__To do__
Shift the coordinates in the answers by adding 132 to each one. Do this for the part of the records that opens with the line containing "Task: Select the Questions filter tab" and closes with the line containing "Action: click(x=334, y=217)", writing out those lines alone with their requests and leaving out the pictures.

__Provided material__
# # #

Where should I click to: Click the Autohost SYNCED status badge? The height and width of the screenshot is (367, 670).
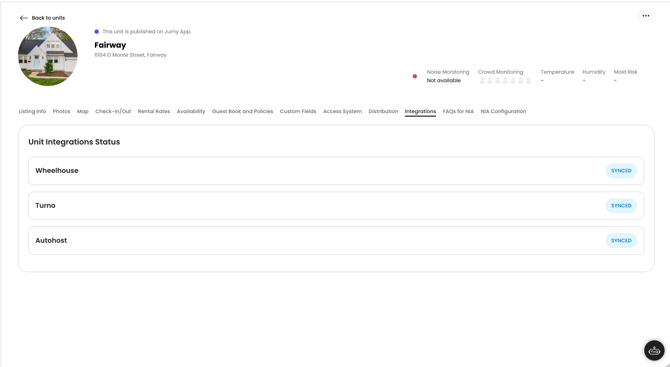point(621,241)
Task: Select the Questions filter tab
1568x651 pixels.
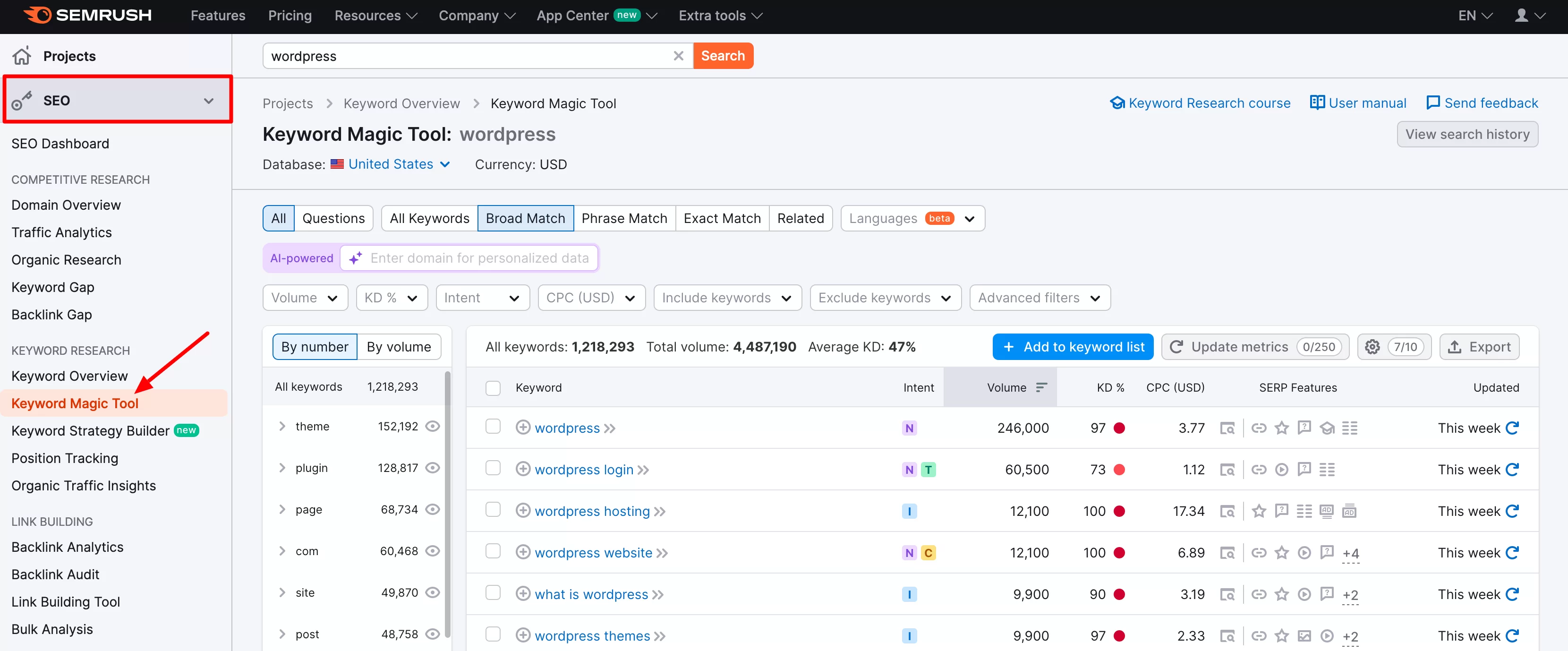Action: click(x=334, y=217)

# # #

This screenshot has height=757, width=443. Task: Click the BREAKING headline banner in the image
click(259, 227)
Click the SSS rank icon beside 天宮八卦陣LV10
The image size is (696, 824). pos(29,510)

# # #

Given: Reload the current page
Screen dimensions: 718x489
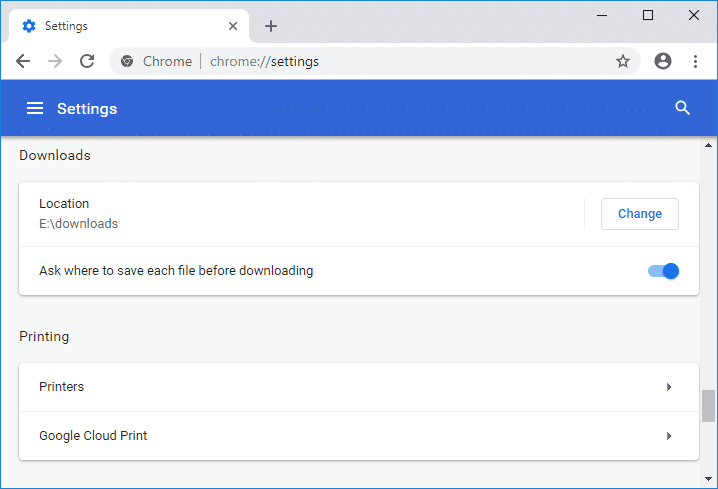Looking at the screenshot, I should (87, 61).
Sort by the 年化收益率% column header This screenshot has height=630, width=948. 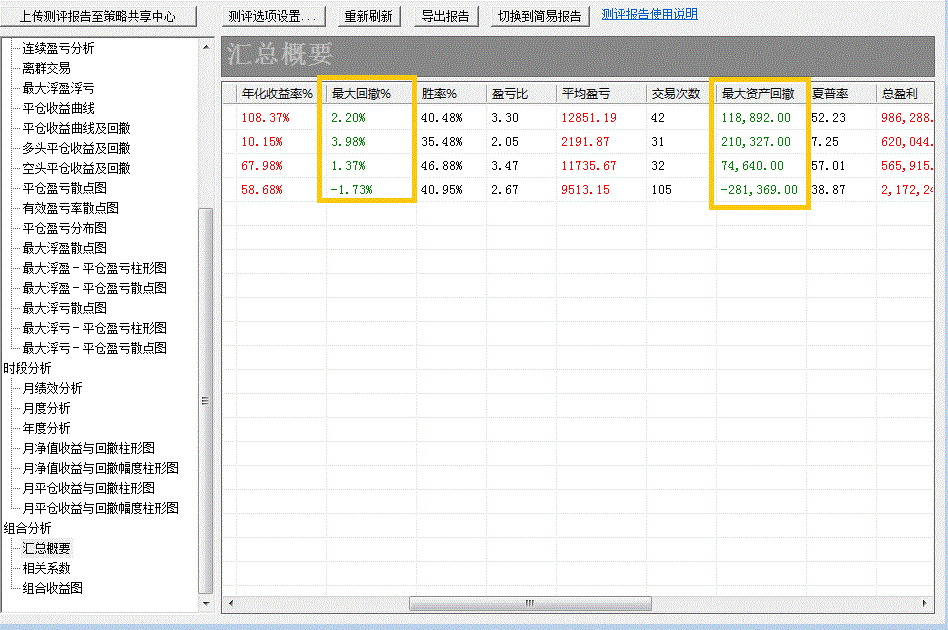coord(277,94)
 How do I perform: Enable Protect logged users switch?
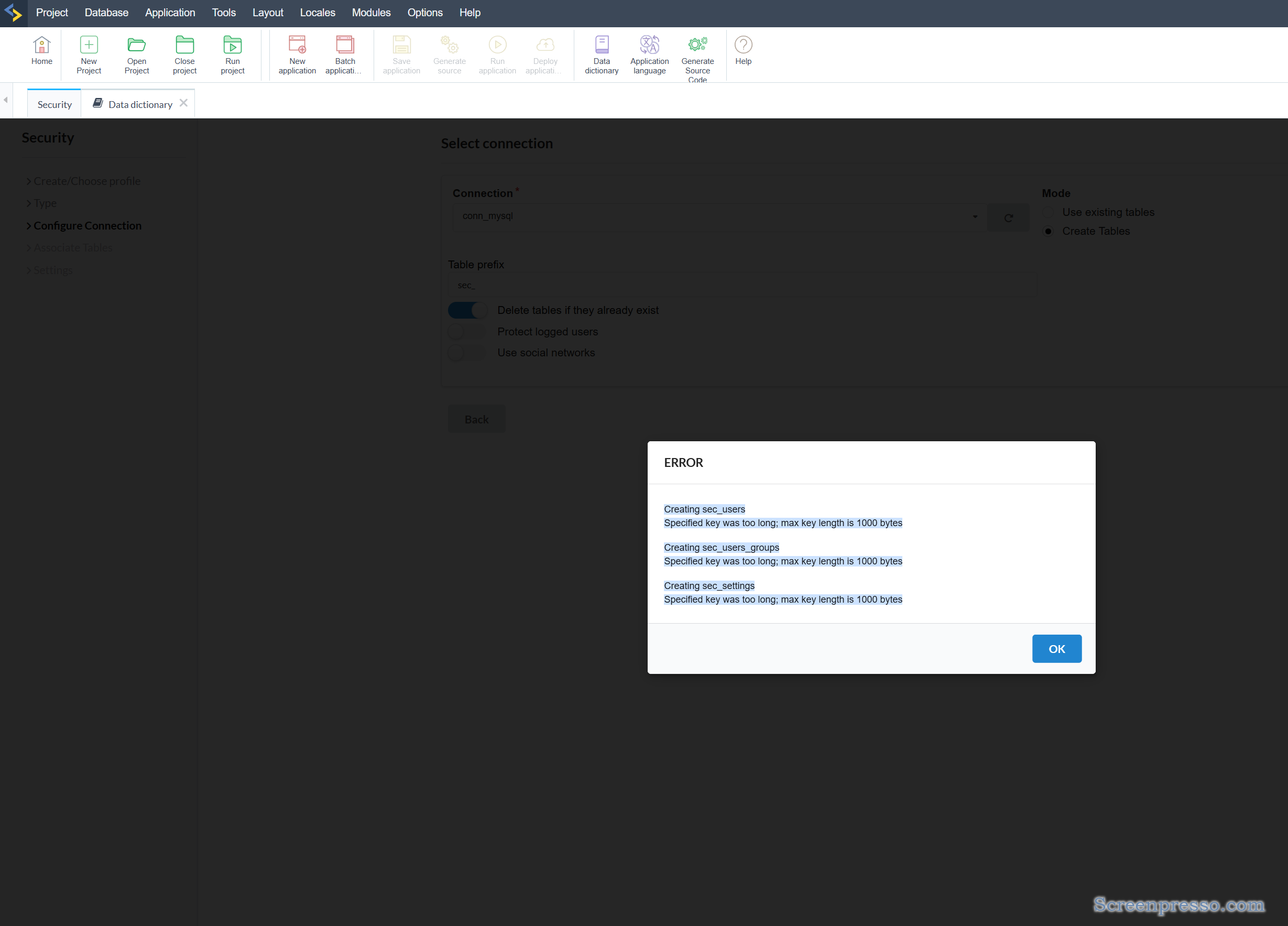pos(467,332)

# # #

__Exercise response__
Task: Select the Questions filter tab
1568x651 pixels.
Action: click(x=466, y=349)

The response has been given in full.